2) Install Fairseq. This step requires to clone the Fairseq repository and make certain setups to use a specific version of the repository that enables the use of Intel® Extension for PyTorch\* and Intel® Neural Compressor.
3) Install rVAD, PyKaldi, kenlm and Flashlight. In this step, the next set of tools is installed: E-Speak, rVAD, PyKaldi, kenlm and Flashlight. These packages are required to accomplish the preprocessing of audio and text data, the unsupervised adversarial training, and the inference with the trained GAN model.
4) Download LibriSpeech ASR Corpus and Leipzig Corpora Collection. The speech audio data and the text corpus are downloaded in this stage. For more information about these datasets, see this [subsection](#datasets).
5) Download Pre-trained Models for Audio and Text Preprocessing. In order to obtain useful audio representations, a simpler version of the wav2vec 2.0 model is downloaded. In the case of the text data, it is preprocessed using a pre-trained fasttext LID model called *lid.176.bin* [[9]](#joulinb_2016)[[10]](#joulinf_2016).
6) Create Manifest File for Training Set. In this stage, the audio training set is defined in a *tsv* file using the LibriSpeech dataset downloaded in step 4.
7) Remove Silence. Using the rVAD library installed in step 3, a voice activity detection takes place with the aim to remove unwanted silence sections present in the audio training set.
8) Create Manifest File to Split Silence-Free Training Set. Now that the audio training set is defined and the silence sections have been removed, this training set is split to create a validation set.
9) Audio Data Preprocessing. A feature engineering process is conducted on the training and validation set generated in step 8, producing segmented representations. Here is precisely where the Wav2vec-U pipeline starts its execution as explained in the [Speech to Text Conversion Using the Wav2vec-U Framework](#speech-to-text-conversion-using-the-wav2vec-u-framework) subsection.
10) Text Data Preprocessing. The text corpus downloaded in step 4 is converted into phonemized text.

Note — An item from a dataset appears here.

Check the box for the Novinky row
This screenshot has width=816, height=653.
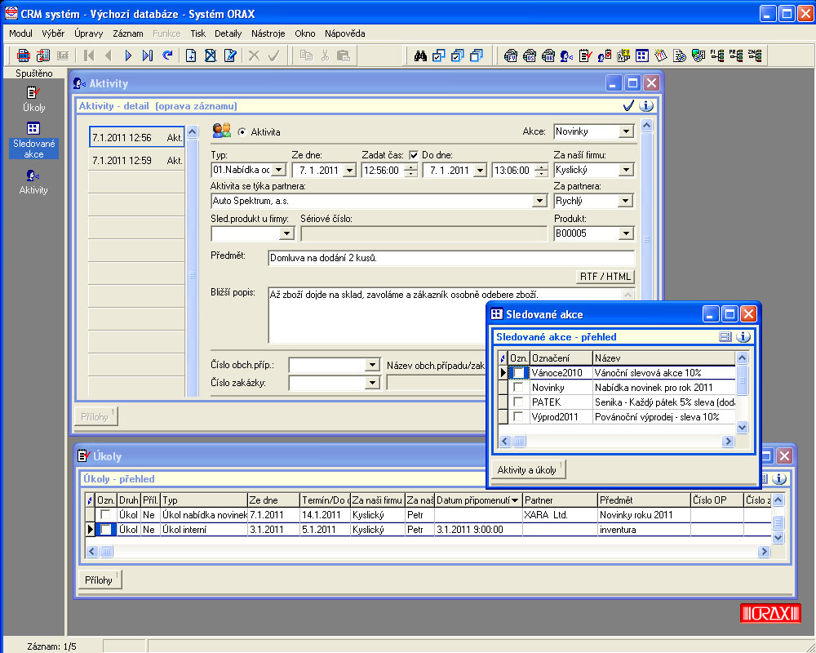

11) Unsupervised Adversarial Training Using Intel® Extension for PyTorch\*. In this stage, the Generator is fed with audio segmented representations, and during training, it learns to map these sequences into phonemes. Then, the Discriminator takes as input either the sequence of phonemes produced by the Generator or the sequence of phonemized text and is trained to indicate how likely the input sequence of phones is to be from the text data or from the audio signals. Intel® Extension for PyTorch\* is applied in this stage to boost the training performance.

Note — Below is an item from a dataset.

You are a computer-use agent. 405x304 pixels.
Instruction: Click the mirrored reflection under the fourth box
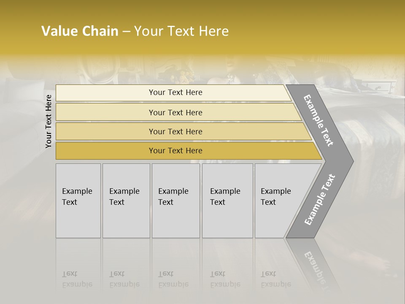tap(225, 280)
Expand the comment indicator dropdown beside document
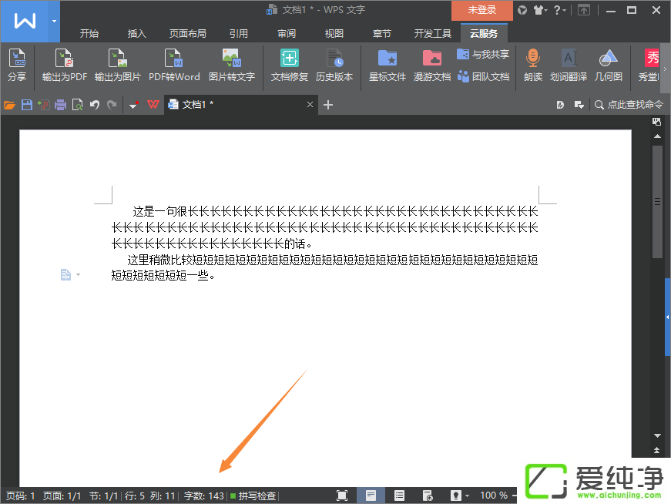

12) Inference Using Intel® Extension for PyTorch\* and Intel® Neural Compressor. Based on the model trained in step 11, input audio data is converted into phonemized text. Along with Intel® Extension for PyTorch\*, the inference is accelerated by the application of Intel® Neural Compressor.
As a useful visual reference, these steps are illustrated in the following diagram.
![asr-flow](assets/asr_pipeline.png)
### Training/Inference Using Intel® Optimization Packages
Training a GAN model, and making inference with it, usually represent compute-intensive tasks. To address these requirements and to gain a performance boost on Intel hardware, in this reference kit the adversarial training includes the implementation of Intel® Extension for PyTorch\*, whereas the inference stage also incorporates the use of Intel® Neural Compressor.For the training process, the machine learning practitioner can easily set the number of epochs as stated [here](#hyperparameter-tuning). This accessible approach, and the performance gains provided by Intel® Extension for PyTorch\*, enable rapidly frequent re-training to analyze the performance of multiple GAN models for transcribing audio signals into phonemized text. Another important aspect of the GAN models trained with Intel® Extension for PyTorch\* is that these models are trained using a FP32 precision.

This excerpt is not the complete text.